_BRIEF_: In the coral RDX study, which company sold the aquarium-cultured Acropora formosa coral fragments? Please answer in one sentence.

Environmental change in the form of pollutant release into marine environments also poses potential threats to coral survival. Historic and on-going military activities have resulted in the presence of discarded and unexploded ordinance (UXOs) containing the high explosive 1,3,5-trinitro-1,3,5 triazine (RDX) in critical coral reef habitats (i.e. Vieques, Puerto Rico [9] and Oahu, Hawaii [10]) posing unknown threats to already embattled ecosystems as the UXOs age and potentially leach RDX. Therefore, understanding the response of coral to ordinance compound exposures such as RDX is critical for the conservation and preservation of these reef ecosystems.
Corals represent a complex community called the “coral holobiont” composed of the coral animal, algal symbionts (zooxanthellae) within the coral tissues, and microbes inhabiting the coral mucus [11–14]. The photosynthetic activity of the zooxanthellae has been observed to contribute as much as 95% of the carbon requirement for daily respiration and growth of the coral holobiont [15]. In return, the corals provide a protective environment for the zooxanthellae in addition to essential nutrients derived from heterotrophic feeding [15, 16] and fixation by associated microbes [17].
As a critical step toward deciphering changes in coral holobiont interactions that reflect acclimation to environmental stressors, we have completed the first broad-scale meta-transcriptomics study of the coral Acropora formosa. In marked contrast to previous sequencing efforts where coral genomic DNA was physically separated from that of zooxanthellae before analysis (i.e. [18–21]), we have characterized the protein-coding genes for the in situ holobiont including both coral and zooxanthellae (the metatranscriptome). This approach provided the ability to investigate global transcript expression within an intact symbiotic relationship between coral and zooxanthellae and thus enable the observation of interactive metabolism among species. A. formosa represents a useful coral model species that can be easily cultivated for use in controlled laboratory experimentation. Furthermore, A. formosa is ecologically and physiologically similar to other ecologically relevant Acropora species occurring in reef tracts around the world [22].
Here, we examined coral holobiont responses to RDX exposure using bioconcentration measures, coral-zooxanthellae meta-transcriptomics, transcriptional network analysis and preliminary studies of zooxanthellae and mucocyte density. In addition to providing meta-transcriptome characterization for the eukaryotic components of the A. formosa coral holobiont, this study demonstrates the integrative responses among the coral animal and zooxanthellae that comprise the coral holobiont to an emerging marine pollutant.
Methods
Ethics statement
The work described in this paper represents laboratory studies conducted using aquarium-cultured Acropora formosa coral fragments that were purchased from the Oceans, Reefs and Aquaria Company (ORA, Harbor Branch Oceanographic Institution, Ft. Pierce, FL). The study did not involve vertebrate testing or experiments with threatened or endangered species.

_ENTRIES PROVIDED_:
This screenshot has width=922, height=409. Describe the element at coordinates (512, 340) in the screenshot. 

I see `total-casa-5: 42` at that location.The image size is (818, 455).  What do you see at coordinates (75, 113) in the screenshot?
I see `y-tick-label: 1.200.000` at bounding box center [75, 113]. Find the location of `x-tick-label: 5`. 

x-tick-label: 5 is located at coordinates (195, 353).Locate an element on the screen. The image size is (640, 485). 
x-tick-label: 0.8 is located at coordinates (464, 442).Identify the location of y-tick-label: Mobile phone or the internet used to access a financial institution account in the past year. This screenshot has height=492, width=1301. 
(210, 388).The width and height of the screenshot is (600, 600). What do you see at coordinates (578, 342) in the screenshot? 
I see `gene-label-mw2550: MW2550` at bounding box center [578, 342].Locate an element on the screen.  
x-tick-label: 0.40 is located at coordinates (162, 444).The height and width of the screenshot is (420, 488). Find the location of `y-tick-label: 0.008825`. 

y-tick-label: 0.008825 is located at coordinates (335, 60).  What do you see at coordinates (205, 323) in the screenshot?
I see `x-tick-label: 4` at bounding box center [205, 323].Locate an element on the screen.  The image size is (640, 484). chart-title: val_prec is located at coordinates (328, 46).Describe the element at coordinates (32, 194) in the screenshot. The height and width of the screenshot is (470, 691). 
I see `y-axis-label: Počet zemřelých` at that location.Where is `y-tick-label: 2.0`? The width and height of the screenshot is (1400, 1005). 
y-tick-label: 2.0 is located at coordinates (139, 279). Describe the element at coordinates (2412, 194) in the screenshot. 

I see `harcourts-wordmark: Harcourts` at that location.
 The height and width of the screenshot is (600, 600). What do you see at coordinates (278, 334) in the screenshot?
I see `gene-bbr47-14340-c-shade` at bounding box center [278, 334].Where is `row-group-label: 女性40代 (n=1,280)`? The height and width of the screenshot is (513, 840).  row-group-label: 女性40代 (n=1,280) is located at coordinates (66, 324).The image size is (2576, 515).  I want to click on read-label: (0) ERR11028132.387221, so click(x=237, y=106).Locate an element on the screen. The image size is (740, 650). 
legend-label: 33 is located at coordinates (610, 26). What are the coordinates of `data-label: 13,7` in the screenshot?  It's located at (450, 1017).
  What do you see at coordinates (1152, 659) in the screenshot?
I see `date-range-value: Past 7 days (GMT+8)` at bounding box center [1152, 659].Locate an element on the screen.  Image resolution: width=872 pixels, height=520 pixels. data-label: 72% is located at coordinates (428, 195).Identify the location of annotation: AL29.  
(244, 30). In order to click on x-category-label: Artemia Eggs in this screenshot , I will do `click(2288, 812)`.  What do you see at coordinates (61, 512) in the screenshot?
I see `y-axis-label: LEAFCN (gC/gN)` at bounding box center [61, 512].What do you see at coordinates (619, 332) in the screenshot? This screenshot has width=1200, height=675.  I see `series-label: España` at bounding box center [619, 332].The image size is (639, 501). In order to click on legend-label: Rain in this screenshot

_YOUR SOLUTION_: The fragments were purchased from the Oceans, Reefs and Aquaria Company (ORA, Harbor Branch Oceanographic Institution, Ft. Pierce, FL).